### Assignment
Every line of the material below that contains the string "will" must appear in the answer.

### Information shown
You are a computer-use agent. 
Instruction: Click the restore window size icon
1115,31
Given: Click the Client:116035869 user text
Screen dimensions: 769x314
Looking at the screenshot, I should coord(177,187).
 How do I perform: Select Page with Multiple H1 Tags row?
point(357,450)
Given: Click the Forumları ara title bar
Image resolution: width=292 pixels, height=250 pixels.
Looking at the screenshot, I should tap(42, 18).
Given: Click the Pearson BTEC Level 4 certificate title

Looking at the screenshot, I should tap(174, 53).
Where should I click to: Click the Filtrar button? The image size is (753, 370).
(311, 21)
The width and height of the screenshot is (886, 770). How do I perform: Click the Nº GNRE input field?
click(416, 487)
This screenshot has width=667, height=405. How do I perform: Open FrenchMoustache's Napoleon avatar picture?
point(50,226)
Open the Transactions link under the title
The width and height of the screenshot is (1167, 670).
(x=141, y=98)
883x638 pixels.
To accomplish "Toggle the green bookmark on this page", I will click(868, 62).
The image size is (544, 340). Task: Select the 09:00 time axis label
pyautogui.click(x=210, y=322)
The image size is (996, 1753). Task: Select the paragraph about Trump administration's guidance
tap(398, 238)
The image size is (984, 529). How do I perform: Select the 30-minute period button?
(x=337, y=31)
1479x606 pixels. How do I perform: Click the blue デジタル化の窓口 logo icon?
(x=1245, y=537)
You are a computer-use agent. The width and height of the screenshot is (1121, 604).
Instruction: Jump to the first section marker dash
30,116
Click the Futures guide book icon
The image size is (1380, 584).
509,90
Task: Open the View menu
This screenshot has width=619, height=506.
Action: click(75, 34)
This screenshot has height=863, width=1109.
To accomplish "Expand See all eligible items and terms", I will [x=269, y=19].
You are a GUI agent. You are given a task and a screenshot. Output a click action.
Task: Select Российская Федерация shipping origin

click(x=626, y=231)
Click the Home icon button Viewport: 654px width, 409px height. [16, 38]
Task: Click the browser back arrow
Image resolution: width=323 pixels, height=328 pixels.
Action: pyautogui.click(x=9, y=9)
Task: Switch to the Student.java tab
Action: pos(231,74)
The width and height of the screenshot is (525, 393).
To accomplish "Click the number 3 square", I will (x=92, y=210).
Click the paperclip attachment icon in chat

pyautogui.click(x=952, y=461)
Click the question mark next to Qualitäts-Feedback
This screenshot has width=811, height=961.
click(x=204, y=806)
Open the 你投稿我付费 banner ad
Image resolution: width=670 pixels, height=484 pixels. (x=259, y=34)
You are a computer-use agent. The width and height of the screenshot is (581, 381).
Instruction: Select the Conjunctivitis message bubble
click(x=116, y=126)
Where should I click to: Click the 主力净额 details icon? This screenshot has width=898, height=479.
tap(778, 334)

### Solution to the exercise
To accomplish "Toggle the green bookmark on this page", I will click(868, 62).
To accomplish "Expand See all eligible items and terms", I will [x=269, y=19].
To accomplish "Click the number 3 square", I will (x=92, y=210).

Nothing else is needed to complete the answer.